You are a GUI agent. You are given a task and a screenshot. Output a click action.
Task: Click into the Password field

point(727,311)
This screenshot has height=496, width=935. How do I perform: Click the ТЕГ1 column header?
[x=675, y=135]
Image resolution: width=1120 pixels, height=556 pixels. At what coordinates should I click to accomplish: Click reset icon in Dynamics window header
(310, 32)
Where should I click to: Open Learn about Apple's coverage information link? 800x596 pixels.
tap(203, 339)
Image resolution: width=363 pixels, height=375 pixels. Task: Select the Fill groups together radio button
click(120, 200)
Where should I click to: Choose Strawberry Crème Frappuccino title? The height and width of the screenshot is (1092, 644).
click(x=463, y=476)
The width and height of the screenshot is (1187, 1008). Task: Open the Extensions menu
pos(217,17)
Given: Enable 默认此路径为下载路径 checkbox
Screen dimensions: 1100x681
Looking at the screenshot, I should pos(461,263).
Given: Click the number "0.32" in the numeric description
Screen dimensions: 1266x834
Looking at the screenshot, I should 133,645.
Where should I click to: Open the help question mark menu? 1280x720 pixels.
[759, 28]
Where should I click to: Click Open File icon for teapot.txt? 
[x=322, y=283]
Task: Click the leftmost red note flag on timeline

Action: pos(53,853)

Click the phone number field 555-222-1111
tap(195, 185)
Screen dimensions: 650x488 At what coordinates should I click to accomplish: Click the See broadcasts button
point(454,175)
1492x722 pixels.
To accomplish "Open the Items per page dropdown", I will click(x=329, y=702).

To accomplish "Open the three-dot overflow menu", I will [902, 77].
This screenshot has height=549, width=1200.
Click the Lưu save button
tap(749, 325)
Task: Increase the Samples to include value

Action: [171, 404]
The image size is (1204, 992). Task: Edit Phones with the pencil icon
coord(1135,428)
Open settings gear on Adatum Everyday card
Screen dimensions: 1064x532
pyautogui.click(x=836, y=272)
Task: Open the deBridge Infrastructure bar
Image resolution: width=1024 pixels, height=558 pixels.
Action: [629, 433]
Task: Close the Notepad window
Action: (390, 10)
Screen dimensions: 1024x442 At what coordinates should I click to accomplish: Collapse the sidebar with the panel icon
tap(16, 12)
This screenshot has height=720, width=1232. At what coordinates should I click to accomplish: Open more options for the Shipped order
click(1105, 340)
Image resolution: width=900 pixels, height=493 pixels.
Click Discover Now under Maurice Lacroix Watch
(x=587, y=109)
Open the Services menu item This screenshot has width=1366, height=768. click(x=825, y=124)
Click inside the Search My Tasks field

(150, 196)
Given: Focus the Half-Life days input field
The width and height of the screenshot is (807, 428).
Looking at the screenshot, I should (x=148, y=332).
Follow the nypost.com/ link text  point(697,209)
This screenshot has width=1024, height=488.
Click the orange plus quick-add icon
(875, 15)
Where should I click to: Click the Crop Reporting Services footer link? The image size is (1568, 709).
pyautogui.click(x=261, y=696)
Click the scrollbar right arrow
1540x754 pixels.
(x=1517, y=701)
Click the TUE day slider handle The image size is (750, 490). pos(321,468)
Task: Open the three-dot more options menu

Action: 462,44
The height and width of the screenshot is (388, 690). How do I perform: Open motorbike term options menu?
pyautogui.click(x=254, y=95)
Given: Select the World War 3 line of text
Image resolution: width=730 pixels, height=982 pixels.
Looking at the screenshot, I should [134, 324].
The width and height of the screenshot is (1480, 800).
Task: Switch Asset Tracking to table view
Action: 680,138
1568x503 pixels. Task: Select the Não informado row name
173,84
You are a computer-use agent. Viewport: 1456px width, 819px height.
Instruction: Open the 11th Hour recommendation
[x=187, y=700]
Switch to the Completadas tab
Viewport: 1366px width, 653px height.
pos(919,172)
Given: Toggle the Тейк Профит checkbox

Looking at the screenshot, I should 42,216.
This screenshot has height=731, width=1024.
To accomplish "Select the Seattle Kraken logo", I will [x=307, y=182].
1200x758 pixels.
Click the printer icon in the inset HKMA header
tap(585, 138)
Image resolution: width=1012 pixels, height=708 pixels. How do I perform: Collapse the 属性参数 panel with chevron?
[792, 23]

-------------------------

| Your goal |
Please output every line shown above exactly.

| Answer to the exercise |
You are a GUI agent. You are given a task and a screenshot. Output a click action.
Task: Click into the Password field

point(727,311)
This screenshot has height=496, width=935. How do I perform: Click the ТЕГ1 column header?
[x=675, y=135]
Image resolution: width=1120 pixels, height=556 pixels. At what coordinates should I click to accomplish: Click reset icon in Dynamics window header
(310, 32)
Where should I click to: Open Learn about Apple's coverage information link? 800x596 pixels.
tap(203, 339)
Image resolution: width=363 pixels, height=375 pixels. Task: Select the Fill groups together radio button
click(120, 200)
Where should I click to: Choose Strawberry Crème Frappuccino title? The height and width of the screenshot is (1092, 644).
click(x=463, y=476)
The width and height of the screenshot is (1187, 1008). Task: Open the Extensions menu
pos(217,17)
Given: Enable 默认此路径为下载路径 checkbox
Screen dimensions: 1100x681
Looking at the screenshot, I should pos(461,263).
Given: Click the number "0.32" in the numeric description
Screen dimensions: 1266x834
Looking at the screenshot, I should 133,645.
Where should I click to: Open the help question mark menu? 1280x720 pixels.
[759, 28]
Where should I click to: Click Open File icon for teapot.txt? 
[x=322, y=283]
Task: Click the leftmost red note flag on timeline

Action: pos(53,853)

Click the phone number field 555-222-1111
tap(195, 185)
Screen dimensions: 650x488 At what coordinates should I click to accomplish: Click the See broadcasts button
point(454,175)
1492x722 pixels.
To accomplish "Open the Items per page dropdown", I will click(x=329, y=702).

To accomplish "Open the three-dot overflow menu", I will [902, 77].
This screenshot has height=549, width=1200.
Click the Lưu save button
tap(749, 325)
Task: Increase the Samples to include value

Action: [171, 404]
The image size is (1204, 992). Task: Edit Phones with the pencil icon
coord(1135,428)
Open settings gear on Adatum Everyday card
Screen dimensions: 1064x532
pyautogui.click(x=836, y=272)
Task: Open the deBridge Infrastructure bar
Image resolution: width=1024 pixels, height=558 pixels.
Action: [629, 433]
Task: Close the Notepad window
Action: (390, 10)
Screen dimensions: 1024x442 At what coordinates should I click to accomplish: Collapse the sidebar with the panel icon
tap(16, 12)
This screenshot has height=720, width=1232. At what coordinates should I click to accomplish: Open more options for the Shipped order
click(1105, 340)
Image resolution: width=900 pixels, height=493 pixels.
Click Discover Now under Maurice Lacroix Watch
(x=587, y=109)
Open the Services menu item This screenshot has width=1366, height=768. click(x=825, y=124)
Click inside the Search My Tasks field

(150, 196)
Given: Focus the Half-Life days input field
The width and height of the screenshot is (807, 428).
Looking at the screenshot, I should (x=148, y=332).
Follow the nypost.com/ link text  point(697,209)
This screenshot has width=1024, height=488.
Click the orange plus quick-add icon
(875, 15)
Where should I click to: Click the Crop Reporting Services footer link? The image size is (1568, 709).
pyautogui.click(x=261, y=696)
Click the scrollbar right arrow
1540x754 pixels.
(x=1517, y=701)
Click the TUE day slider handle The image size is (750, 490). pos(321,468)
Task: Open the three-dot more options menu

Action: 462,44
The height and width of the screenshot is (388, 690). How do I perform: Open motorbike term options menu?
pyautogui.click(x=254, y=95)
Given: Select the World War 3 line of text
Image resolution: width=730 pixels, height=982 pixels.
Looking at the screenshot, I should [134, 324].
The width and height of the screenshot is (1480, 800).
Task: Switch Asset Tracking to table view
Action: 680,138
1568x503 pixels. Task: Select the Não informado row name
173,84
You are a computer-use agent. Viewport: 1456px width, 819px height.
Instruction: Open the 11th Hour recommendation
[x=187, y=700]
Switch to the Completadas tab
Viewport: 1366px width, 653px height.
pos(919,172)
Given: Toggle the Тейк Профит checkbox

Looking at the screenshot, I should 42,216.
This screenshot has height=731, width=1024.
To accomplish "Select the Seattle Kraken logo", I will [x=307, y=182].
1200x758 pixels.
Click the printer icon in the inset HKMA header
tap(585, 138)
Image resolution: width=1012 pixels, height=708 pixels. How do I perform: Collapse the 属性参数 panel with chevron?
[792, 23]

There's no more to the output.